By William Haupt III | The Center Square contributor

Workers prepare mail-in ballots for counting Nov. 4, 2020, at the convention center in Lancaster, Pennsylvania, following Tuesday's election. - Julio Cortez / AP photo

"At one time getting passing grades in civics and U.S. history were prerequisites for high school graduation. Our biggest mistake was to adopt common core and abandon this." – Michael Polelle

Over five decades ago, Congress passed the Voting Rights Act of 1965. It established standards to protect the voting rights of all qualified U.S. voters. Contrary to liberal psychosis, the Voting Rights Act applies to every voter equally. It set parameters for each state to engrain within its voting laws.

To ensure equality, the Civil Rights Act of 1964 was passed to protect the rights of ethnic minorities.
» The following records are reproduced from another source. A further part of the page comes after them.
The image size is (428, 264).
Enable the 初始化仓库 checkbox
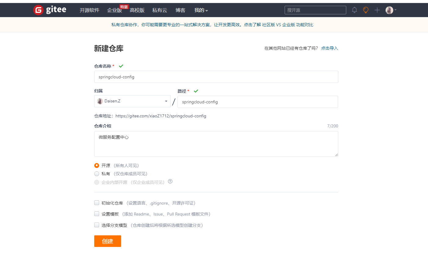click(x=97, y=203)
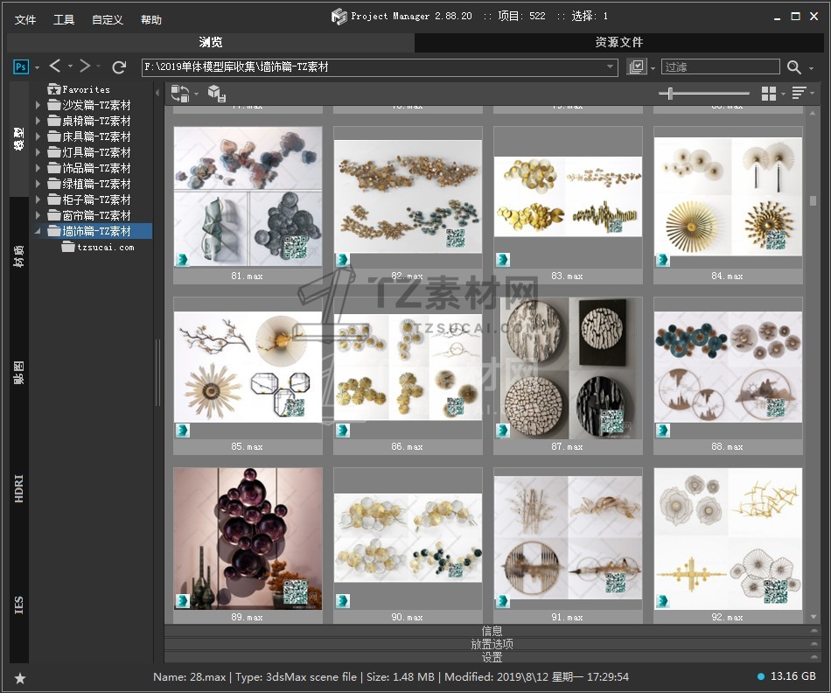Click the star icon in status bar
Viewport: 831px width, 693px height.
[20, 678]
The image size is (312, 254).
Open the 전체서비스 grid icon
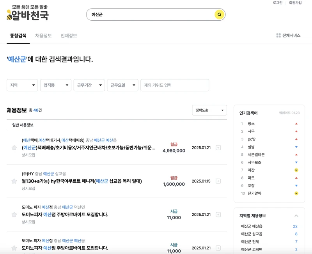pyautogui.click(x=278, y=35)
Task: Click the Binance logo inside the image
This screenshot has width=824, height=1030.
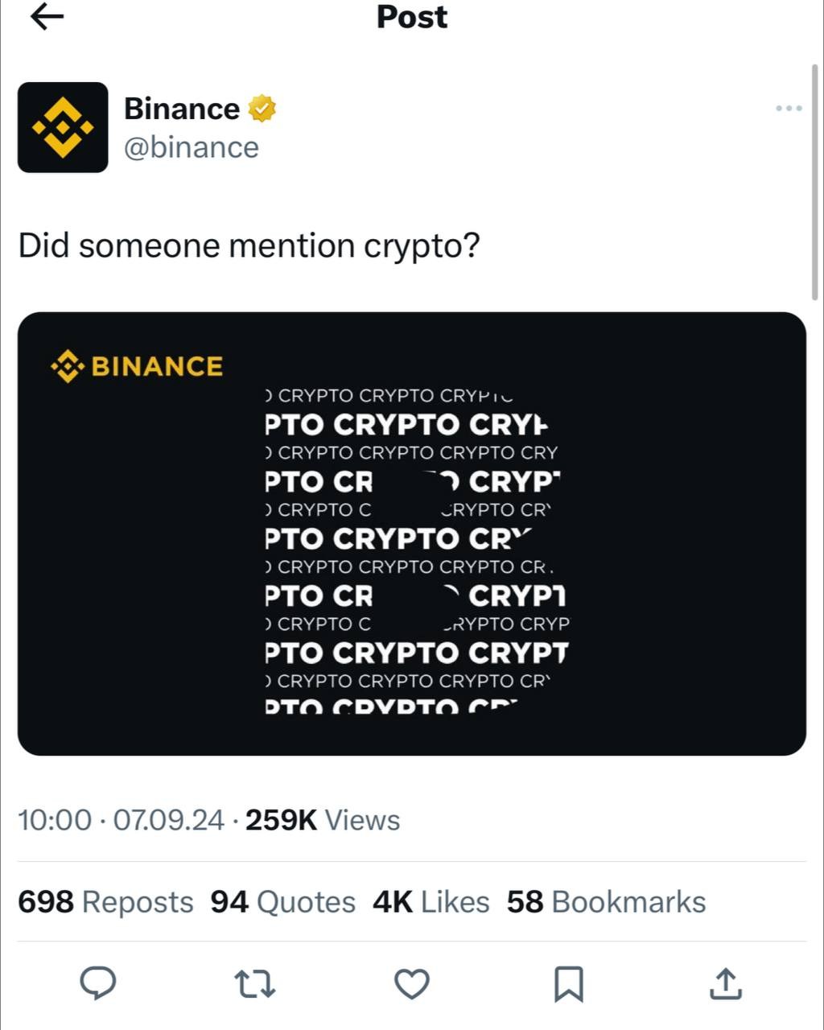Action: pos(137,366)
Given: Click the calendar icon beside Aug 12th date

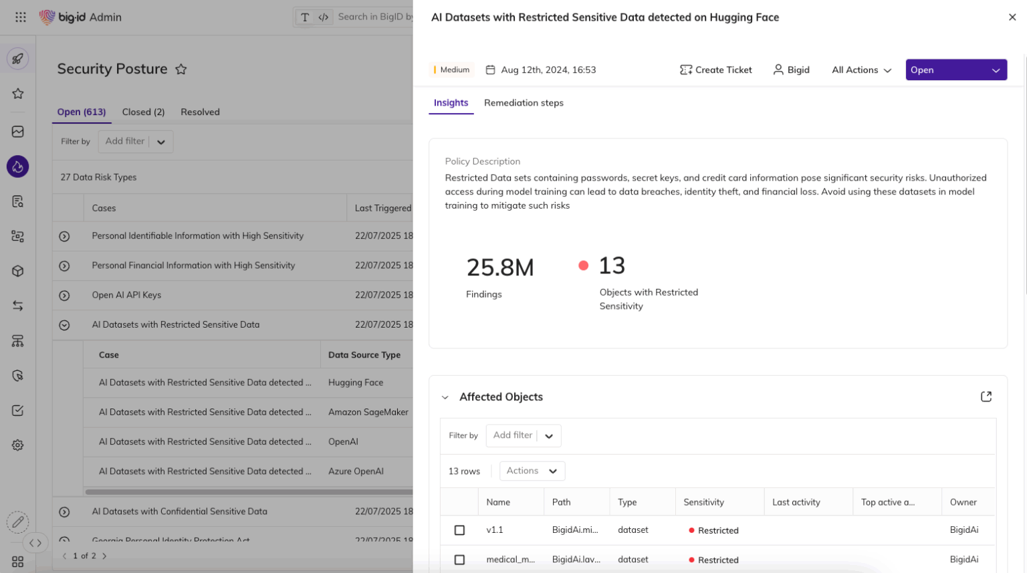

But its core provisions, like the Voting Rights Act, protects the civil rights of all Americans equally. Contrary to leftist logic, neither of these gave more rights to one group and less rights to another.

Five decades later, many Americans don't know the Civil Rights Act protects all citizens from age, gender, ethnic and religious discrimination, in addition to minority groups. Government cannot give any form of preference to one group, without abridging the same rights that others are entitled to.

As Boomers began to feel the pinch of age prejudice, many forgot that age discrimination is a key provision in the Civil Rights Act. And very few seniors ever filed complaints with the Department of Justice about this.

"We are marching for the civil rights of the Negros and those of all Americans." – Martin Luther King

Even fewer Americans know why our states were obliged to update their voting laws after the last election. All states laws must comply with provisions in the Voting Rights Act to protect "all voters."

In response to the mayhem during the 2020 election, when blue states made up new laws as they went along, 43 states updated voting laws to prevent a repeat of the insane bedlam that took place in 2020. Citizens asked state lawmakers to ensure that nobody could ever question how anybody who couldn't get elected dogcatcher in his own state get the most votes in U.S. presidential history.

Since the Constitution obligates states to enforce the Voting Rights Act, after the last election they reviewed all mail-in voting, counting ballots received after Election Day, and ballot drop-boxes. All these issues truncated the intent of the Constitution and Voting Rights Acts. Yet in the woke world, if you don't win the brass ring or can't hijack it, you bellyache that your voting rights were violated!

By law, states are responsible for updating existing election laws when they do not comply with the Voting Rights Act that protects all individual voting rights. Yet progressives and identity groups are squealing like pigs in a bacon factory? Why are they upset with states trying to protect their rights?

The woke society is built on double standards. It can't exist any other way. Wokes make up laws to justify breaking laws they don't like. Either play the game their way or they will take their ball away.

"I learned that being 'woke' is being brainwashed by extremist liberal propaganda.” – Lillian Fang

Until the presidential election of 2000, the merits of the Voting Rights Act were seldom questioned. But the fiasco in Florida proved, if progressives want to win badly enough, no law will ever stand in their way. After five weeks of trying to turn Al Gore into a winner, the choice of our nation's new leader came not from the citizens, but from a 5-4 majority of U.S. Supreme Court justices. Liberal contempt for our voting rights began long before the 2000 election when blue states started moving to all mail-in voting. They had the national media's pump primed; there was no way Al Gore could possibly lose. When the media abruptly called the election for Gore, they ended up with egg on their faces and progressives and their liberal attorneys around the U.S. cried out election fraud!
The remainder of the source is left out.